__Source extract__:
▽

Sol Stein is an editor, fiction/nonfiction writer and one time owner of Stein and Day publishers.  I've found these hints to be quite useful

 

Before Beginning to Write
1.    What does your hero or heroine want badly?
2.    Is it a desire that readers will be able to understand or even identify with?
3.    Who or what is in your protagonist’s way (“Who” can be more dramatic).
4.    Write a character sketch of each of the main players that has much more detail than         you are likely to use.
5.    Get into the skin of characters who are different from you.
6.    Would you want to spend a lot of time in the company of the characters you plan to         write about?
7.    How do your characters view each other?
8.    Whose point of view are you going to use, one character, many characters, the                 author’s.
9.    How are you planning to hook the reader’s attention on page one?
10.   Consider starting with a scene that is already underway.
11.    What are the dramatic conflicts you intend to let the reader see.

Keep in Mind When Writing
1.    The “engine” of your story needs to be turned on as close to the beginning as possible
2.    Keep the action viable on stage as much as possible
3.    Don’t mark time, move the story relentlessly.
4.    Is your hero or heroine active?
5.    Substitute concrete detail for abstractions.
6.    Use surprise (such as unexpected obstacle) to create suspense.
7.    In dialogue, change perfectly formed sentences.
8.    Break up long speeches.
9.    Make exchanges of dialogue provocative, argumentative, combative.
10.   Characterize through speech.  Give different characters different speech patterns.
11.    Have something visual on every page.
12.    Don’t tell us how your characters feel.  Let the reader draw his conclusions from what        the character says and does.
13.    Don’t kill suspense by resolving problems too quickly.
14.    Are you working on the emotions of the reader?
15.    Are the obstacles facing the protagonist getting tougher as the story progresses?
16.    Have you put your characters under stress?
17.    Is their dialogue more revealing under stress?
18.    are you sticking to a consistent point of view?
19.    Avoid summarizing unless absolutely necessary.

△

__Given data__:
▽

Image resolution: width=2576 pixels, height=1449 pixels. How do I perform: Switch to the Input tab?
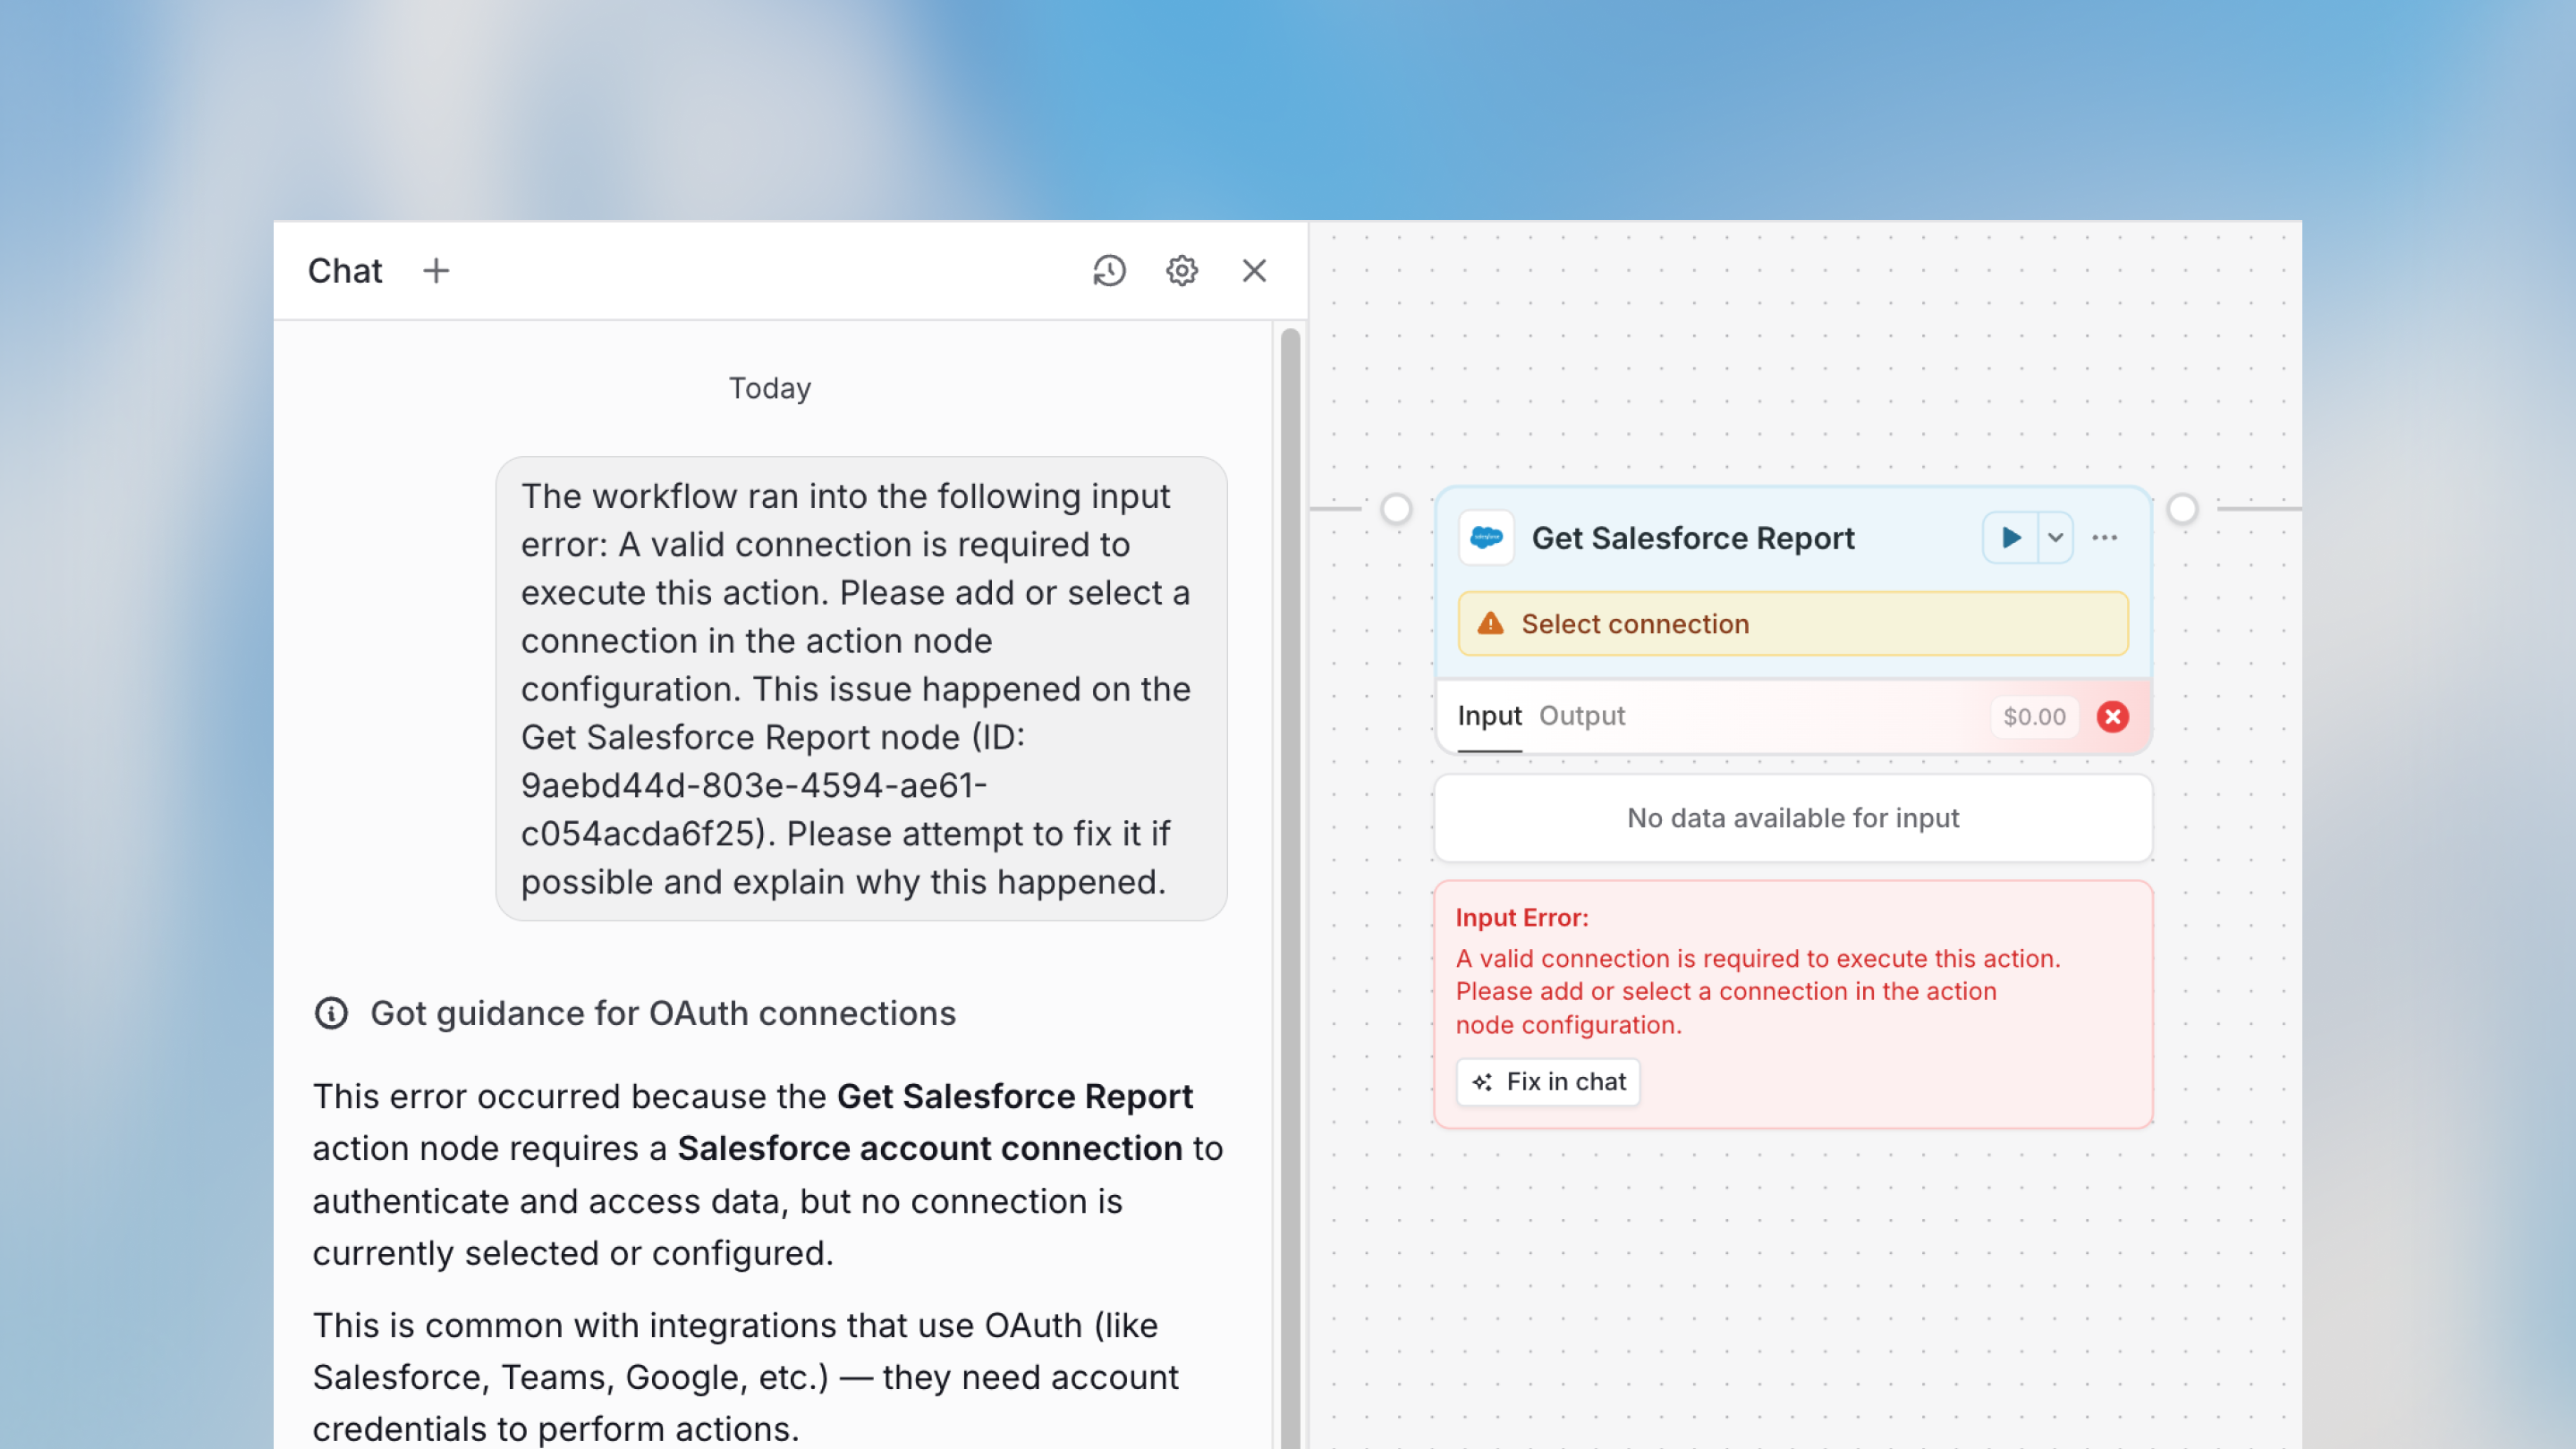coord(1489,716)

△

In the fiction-writing checklist, repeat the lines from "3.    Who or" up to and including "different from you.", switching "character sketch" to "detailed biography".

3.    Who or what is in your protagonist’s way (“Who” can be more dramatic).
4.    Write a detailed biography of each of the main players that has much more detail than         you are likely to use.
5.    Get into the skin of characters who are different from you.